(Records from a collection)
BEGIN

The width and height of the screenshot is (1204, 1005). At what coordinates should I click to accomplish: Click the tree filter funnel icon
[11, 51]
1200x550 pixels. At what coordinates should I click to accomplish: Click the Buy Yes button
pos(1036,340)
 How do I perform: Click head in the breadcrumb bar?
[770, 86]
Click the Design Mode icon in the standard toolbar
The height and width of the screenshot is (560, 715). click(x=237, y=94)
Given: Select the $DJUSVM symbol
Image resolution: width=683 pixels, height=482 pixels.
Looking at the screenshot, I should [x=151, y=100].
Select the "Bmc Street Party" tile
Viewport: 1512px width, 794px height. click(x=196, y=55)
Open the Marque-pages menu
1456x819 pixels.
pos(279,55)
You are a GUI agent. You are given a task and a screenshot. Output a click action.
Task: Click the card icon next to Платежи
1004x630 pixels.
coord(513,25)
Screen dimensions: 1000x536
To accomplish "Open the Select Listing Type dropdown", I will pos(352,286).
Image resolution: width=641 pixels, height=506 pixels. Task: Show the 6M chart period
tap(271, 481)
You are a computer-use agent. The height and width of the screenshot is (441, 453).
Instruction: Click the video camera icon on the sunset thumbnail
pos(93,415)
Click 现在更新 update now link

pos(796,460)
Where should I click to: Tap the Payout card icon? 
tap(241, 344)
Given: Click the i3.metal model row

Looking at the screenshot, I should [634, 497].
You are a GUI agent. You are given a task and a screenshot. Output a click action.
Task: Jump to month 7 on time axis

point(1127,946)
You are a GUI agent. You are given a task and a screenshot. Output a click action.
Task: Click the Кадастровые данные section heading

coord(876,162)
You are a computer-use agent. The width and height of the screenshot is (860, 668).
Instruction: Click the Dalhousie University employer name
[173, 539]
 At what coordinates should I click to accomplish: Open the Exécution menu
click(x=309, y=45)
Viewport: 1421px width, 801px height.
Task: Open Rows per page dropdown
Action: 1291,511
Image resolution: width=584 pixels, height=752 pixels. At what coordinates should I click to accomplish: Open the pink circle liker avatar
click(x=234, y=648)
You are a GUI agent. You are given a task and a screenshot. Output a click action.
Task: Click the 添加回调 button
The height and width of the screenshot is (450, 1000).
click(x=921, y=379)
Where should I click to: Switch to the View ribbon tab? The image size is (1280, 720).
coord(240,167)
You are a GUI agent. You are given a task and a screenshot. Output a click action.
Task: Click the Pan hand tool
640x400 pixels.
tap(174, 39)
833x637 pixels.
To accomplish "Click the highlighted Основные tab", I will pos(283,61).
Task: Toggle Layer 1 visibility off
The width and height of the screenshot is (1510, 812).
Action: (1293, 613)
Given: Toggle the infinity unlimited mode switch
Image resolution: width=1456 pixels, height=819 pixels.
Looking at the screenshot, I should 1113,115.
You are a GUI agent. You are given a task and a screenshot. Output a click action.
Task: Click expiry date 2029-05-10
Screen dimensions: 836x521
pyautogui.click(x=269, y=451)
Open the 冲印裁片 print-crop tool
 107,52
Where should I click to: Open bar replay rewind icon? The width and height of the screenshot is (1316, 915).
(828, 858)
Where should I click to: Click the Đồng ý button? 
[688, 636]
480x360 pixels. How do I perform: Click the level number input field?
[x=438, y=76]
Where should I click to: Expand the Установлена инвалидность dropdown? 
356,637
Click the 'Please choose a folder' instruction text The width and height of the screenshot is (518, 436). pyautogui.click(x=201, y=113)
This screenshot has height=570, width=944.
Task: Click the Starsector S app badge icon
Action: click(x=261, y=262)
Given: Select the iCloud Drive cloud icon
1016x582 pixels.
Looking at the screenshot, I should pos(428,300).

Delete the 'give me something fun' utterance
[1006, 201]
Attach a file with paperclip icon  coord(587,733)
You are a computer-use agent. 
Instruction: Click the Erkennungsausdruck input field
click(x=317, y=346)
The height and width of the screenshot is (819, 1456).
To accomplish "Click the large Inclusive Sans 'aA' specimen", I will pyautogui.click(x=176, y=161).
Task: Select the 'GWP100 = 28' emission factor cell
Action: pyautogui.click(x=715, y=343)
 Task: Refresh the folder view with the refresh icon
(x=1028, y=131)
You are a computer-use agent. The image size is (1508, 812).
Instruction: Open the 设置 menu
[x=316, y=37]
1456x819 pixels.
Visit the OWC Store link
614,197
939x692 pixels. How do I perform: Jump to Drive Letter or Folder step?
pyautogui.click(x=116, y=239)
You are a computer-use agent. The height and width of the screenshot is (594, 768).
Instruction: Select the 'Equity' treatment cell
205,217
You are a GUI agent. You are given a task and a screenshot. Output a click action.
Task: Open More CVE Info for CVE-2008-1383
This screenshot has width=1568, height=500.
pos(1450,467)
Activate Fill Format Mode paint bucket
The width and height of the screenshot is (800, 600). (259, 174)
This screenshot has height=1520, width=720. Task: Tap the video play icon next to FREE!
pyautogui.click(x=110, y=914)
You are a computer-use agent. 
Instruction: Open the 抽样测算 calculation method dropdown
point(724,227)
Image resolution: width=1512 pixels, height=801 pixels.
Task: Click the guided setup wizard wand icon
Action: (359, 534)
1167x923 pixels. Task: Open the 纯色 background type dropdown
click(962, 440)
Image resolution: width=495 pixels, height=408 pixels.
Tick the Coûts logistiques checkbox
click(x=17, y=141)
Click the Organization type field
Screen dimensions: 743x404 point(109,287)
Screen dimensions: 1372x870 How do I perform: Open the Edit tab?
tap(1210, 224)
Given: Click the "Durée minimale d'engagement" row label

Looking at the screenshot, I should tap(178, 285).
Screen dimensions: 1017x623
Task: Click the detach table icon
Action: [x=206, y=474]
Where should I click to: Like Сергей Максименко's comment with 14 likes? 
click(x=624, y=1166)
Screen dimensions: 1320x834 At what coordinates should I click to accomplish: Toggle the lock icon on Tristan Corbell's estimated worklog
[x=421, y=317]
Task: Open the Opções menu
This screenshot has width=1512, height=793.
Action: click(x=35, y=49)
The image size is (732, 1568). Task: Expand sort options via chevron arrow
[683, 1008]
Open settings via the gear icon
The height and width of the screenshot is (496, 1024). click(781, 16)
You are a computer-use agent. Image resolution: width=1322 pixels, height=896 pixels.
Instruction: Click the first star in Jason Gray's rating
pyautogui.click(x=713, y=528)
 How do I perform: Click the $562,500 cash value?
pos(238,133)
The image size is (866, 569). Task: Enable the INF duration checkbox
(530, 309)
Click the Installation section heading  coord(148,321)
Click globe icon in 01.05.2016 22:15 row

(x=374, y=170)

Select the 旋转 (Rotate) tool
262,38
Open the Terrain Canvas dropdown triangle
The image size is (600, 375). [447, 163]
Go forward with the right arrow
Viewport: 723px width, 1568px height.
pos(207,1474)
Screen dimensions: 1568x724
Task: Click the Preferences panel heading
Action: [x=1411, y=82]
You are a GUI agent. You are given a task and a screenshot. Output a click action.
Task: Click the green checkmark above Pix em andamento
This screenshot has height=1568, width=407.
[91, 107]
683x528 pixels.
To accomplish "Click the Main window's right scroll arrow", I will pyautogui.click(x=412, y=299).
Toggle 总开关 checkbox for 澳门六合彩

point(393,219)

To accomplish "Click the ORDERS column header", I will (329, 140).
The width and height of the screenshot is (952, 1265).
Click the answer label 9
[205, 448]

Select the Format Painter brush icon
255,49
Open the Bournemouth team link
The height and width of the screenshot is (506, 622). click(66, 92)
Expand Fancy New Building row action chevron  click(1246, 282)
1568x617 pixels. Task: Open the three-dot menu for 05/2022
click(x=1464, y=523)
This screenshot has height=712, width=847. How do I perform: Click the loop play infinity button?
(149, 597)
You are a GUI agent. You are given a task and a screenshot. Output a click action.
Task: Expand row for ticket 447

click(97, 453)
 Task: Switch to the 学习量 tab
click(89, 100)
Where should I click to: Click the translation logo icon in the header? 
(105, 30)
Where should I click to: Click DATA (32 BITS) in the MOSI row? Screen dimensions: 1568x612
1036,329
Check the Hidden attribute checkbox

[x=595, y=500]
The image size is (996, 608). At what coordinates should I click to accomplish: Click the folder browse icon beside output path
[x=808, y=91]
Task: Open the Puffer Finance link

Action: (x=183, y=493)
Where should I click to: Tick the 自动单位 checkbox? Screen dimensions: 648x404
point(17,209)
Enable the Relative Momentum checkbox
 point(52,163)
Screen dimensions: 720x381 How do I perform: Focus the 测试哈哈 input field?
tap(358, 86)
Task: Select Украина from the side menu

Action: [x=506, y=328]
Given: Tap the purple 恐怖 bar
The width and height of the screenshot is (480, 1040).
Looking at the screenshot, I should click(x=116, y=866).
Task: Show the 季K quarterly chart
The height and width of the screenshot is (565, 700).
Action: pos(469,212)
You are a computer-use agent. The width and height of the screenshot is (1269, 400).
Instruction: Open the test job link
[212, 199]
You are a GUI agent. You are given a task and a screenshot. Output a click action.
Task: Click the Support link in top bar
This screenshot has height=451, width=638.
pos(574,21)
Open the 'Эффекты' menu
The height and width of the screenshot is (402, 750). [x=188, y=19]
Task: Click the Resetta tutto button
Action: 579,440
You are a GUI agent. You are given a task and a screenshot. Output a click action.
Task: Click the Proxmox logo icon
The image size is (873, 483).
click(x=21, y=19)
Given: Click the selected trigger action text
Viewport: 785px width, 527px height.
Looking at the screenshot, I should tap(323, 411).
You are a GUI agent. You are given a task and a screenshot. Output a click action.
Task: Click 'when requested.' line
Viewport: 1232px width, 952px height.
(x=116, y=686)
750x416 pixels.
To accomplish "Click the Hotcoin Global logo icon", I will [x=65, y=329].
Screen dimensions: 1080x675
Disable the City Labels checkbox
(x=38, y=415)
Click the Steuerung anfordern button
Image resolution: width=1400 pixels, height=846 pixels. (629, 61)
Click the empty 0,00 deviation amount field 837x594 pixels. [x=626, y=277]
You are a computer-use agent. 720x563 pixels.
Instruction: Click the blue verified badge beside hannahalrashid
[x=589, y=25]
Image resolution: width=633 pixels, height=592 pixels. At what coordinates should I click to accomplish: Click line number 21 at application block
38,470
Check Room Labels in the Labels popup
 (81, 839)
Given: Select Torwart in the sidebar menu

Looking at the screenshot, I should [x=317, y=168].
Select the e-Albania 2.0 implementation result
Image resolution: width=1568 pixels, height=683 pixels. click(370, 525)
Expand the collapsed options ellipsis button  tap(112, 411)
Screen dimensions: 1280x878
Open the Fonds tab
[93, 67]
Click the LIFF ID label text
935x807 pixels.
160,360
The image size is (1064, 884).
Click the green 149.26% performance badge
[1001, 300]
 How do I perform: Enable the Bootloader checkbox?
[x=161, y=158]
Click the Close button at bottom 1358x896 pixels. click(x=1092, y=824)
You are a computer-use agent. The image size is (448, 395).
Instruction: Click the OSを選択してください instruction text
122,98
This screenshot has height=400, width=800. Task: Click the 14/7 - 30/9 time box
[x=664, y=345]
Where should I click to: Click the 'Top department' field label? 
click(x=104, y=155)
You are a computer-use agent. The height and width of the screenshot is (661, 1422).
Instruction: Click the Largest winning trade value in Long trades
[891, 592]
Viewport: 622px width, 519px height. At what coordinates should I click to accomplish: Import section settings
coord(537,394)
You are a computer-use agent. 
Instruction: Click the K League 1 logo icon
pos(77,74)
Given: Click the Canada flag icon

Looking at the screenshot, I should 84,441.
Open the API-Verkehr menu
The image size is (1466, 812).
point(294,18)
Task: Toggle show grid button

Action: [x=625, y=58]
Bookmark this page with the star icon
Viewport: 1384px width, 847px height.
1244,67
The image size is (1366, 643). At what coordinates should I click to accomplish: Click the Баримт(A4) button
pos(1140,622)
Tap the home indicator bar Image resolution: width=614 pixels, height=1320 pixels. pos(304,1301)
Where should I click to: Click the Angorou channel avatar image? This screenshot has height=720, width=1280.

END

Print exactly the lines above, starting at the line that contains "Select the e-Albania" and ending with the last line of the records, both included.

Written solution –
Select the e-Albania 2.0 implementation result
Image resolution: width=1568 pixels, height=683 pixels. click(370, 525)
Expand the collapsed options ellipsis button  tap(112, 411)
Screen dimensions: 1280x878
Open the Fonds tab
[93, 67]
Click the LIFF ID label text
935x807 pixels.
160,360
The image size is (1064, 884).
Click the green 149.26% performance badge
[1001, 300]
 How do I perform: Enable the Bootloader checkbox?
[x=161, y=158]
Click the Close button at bottom 1358x896 pixels. click(x=1092, y=824)
You are a computer-use agent. The image size is (448, 395).
Instruction: Click the OSを選択してください instruction text
122,98
This screenshot has height=400, width=800. Task: Click the 14/7 - 30/9 time box
[x=664, y=345]
Where should I click to: Click the 'Top department' field label? 
click(x=104, y=155)
You are a computer-use agent. The height and width of the screenshot is (661, 1422).
Instruction: Click the Largest winning trade value in Long trades
[891, 592]
Viewport: 622px width, 519px height. At what coordinates should I click to accomplish: Import section settings
coord(537,394)
You are a computer-use agent. 
Instruction: Click the K League 1 logo icon
pos(77,74)
Given: Click the Canada flag icon

Looking at the screenshot, I should 84,441.
Open the API-Verkehr menu
The image size is (1466, 812).
point(294,18)
Task: Toggle show grid button

Action: [x=625, y=58]
Bookmark this page with the star icon
Viewport: 1384px width, 847px height.
1244,67
The image size is (1366, 643). At what coordinates should I click to accomplish: Click the Баримт(A4) button
pos(1140,622)
Tap the home indicator bar Image resolution: width=614 pixels, height=1320 pixels. pos(304,1301)
Where should I click to: Click the Angorou channel avatar image? This screenshot has height=720, width=1280.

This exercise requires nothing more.